Gervaise hatte Lantier bis zwei Uhr morgens erwartet. In leichter Nachtjacke der scharfen Luft des geöffneten Fensters ausgesetzt, zitterte sie vor Kälte. Endlich war sie entschlummert, quer über das Bett gestreckt, fiebernd und die Wangen von Tränen genetzt. Seit acht Tagen schickte er sie und die Kinder beim Verlassen des Gasthauses »Zum zweiköpfigen Kalbe«, wo sie aßen, zu Bett und erschien erst sehr spät in der Nacht wieder; er erzählte dann, daß er Arbeit suche.
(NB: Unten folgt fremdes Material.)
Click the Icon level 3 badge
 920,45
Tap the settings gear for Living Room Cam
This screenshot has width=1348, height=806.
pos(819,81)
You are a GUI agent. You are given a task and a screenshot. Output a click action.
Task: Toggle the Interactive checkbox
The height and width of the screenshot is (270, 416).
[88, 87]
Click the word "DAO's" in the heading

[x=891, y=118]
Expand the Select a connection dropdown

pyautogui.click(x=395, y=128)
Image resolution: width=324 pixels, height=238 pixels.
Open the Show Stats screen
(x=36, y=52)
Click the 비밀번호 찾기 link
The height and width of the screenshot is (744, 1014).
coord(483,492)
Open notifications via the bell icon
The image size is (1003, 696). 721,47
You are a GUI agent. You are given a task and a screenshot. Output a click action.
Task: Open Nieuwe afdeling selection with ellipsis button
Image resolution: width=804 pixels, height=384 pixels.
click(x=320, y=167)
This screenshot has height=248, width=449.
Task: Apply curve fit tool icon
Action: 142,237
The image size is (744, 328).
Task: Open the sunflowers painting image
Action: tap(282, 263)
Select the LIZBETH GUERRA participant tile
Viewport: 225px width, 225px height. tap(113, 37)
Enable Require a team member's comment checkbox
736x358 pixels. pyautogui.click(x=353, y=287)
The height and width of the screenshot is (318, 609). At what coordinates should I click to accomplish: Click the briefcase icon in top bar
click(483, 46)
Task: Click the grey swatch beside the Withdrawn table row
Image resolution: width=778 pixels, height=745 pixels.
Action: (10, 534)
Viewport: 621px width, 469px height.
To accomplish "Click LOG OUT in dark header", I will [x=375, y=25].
Als sie heute abend seine Rückkehr erspähte, glaubte sie ihn gesehen zu haben; er trat in den Tanzsaal »Zum großen Balkon«, dessen zehn strahlend helle Fenster ein breites Lichtfeld auf den dunklen Straßenzug des äußeren Boulevard warfen; und fünf bis sechs Schritte hinter ihm hatte sie die kleine Adele bemerkt, eine Plätterin, die in ihrem Restaurant aß; diese schlenkerte mit ihren Händen, als ob sie eben seinen Arm habe fahren lassen, um nicht mit ihm zusammen unter den hellen Gaslichtern in die Tür zu treten.
Als Gervaise gegen fünf Uhr, steif vom Frost und die Lenden von Übermüdung wie zerschlagen, erwachte, brach sie in lautes Schluchzen aus. Lantier war nicht heimgekehrt. Zum ersten Male brachte er die Nacht außer dem Hause zu. Sie blieb auf dem Rande des Bettes sitzen unter dem Lappen ausgeblichenen Möbelkattuns, der von einer Stange herunterhing, die mit Bindfaden an der Decke befestigt war. Sie ließ ihre von Tränen verschleierten Blicke langsam in dem elenden Zimmer umherschweifen, dessen Ausstattung in einer Nußholzkommode, der eine Schieblade fehlte, drei Strohstühlen und einem kleinen fettigen Tisch bestand, auf den ein zerbrochener Wasserkrug gestellt war.
Man hatte für die Kinder ein eisernes Bett hinzugefügt, das den Zugang zur Kommode verstellte und zwei Drittel des ganzen Raumes einnahm.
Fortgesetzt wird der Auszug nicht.